Depuis un mois, les avocats toulousains sont en grève illimitée. Seule la colère des juges leur a répondu. Mais quelles sont les dimensions du problème des avocats?

 

Les avocats en grève contre la réforme des retraites sur les marches du Palais de Justice de Toulouse

Les avocats en grève contre la réforme des retraites sur les marches du Palais de Justice de Toulouse

La roue de la justice est au point mort. Des tribunaux s’en prennent aux avocats en grève sur la réforme des retraites. Au milieu des accusations de paralysie des services gouvernementaux, il est nécessaire de trouver des solutions pour une réconciliation.
Dès le mois de septembre dernier, le Conseil national des barreaux (CNB) et la conférence des bâtonniers, instances représentatives des avocats français, alertaient sur les conséquences de la régime de retraite. Leurs inquiétudes portaient sur les conditions d’exercice des avocats, son impact sur les petits cabinets mais aussi sur l’indépendance des avocats. Mais n’ayant pas été entendus, les avocats ont décidé de se mettre en grève le 6 janvier.

 Les avocats bloquent toutes les entrées du Palais de Justice.

Les avocats bloquent toutes les entrées du Palais de Justice.
════════════════
▶ _Consigne_: Recopiez le passage de l'article sur la grève des avocats toulousains, de « Depuis un mois, les » jusqu'à « pour une réconciliation. » inclus.

▶ _Données fournies_:
════════════════
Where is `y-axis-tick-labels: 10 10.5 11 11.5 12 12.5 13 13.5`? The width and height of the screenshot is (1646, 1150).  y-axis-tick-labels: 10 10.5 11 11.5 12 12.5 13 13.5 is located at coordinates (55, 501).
════════════════
▶ _Résultat_:
Depuis un mois, les avocats toulousains sont en grève illimitée. Seule la colère des juges leur a répondu. Mais quelles sont les dimensions du problème des avocats?

 

Les avocats en grève contre la réforme des retraites sur les marches du Palais de Justice de Toulouse

Les avocats en grève contre la réforme des retraites sur les marches du Palais de Justice de Toulouse

La roue de la justice est au point mort. Des tribunaux s’en prennent aux avocats en grève sur la réforme des retraites. Au milieu des accusations de paralysie des services gouvernementaux, il est nécessaire de trouver des solutions pour une réconciliation.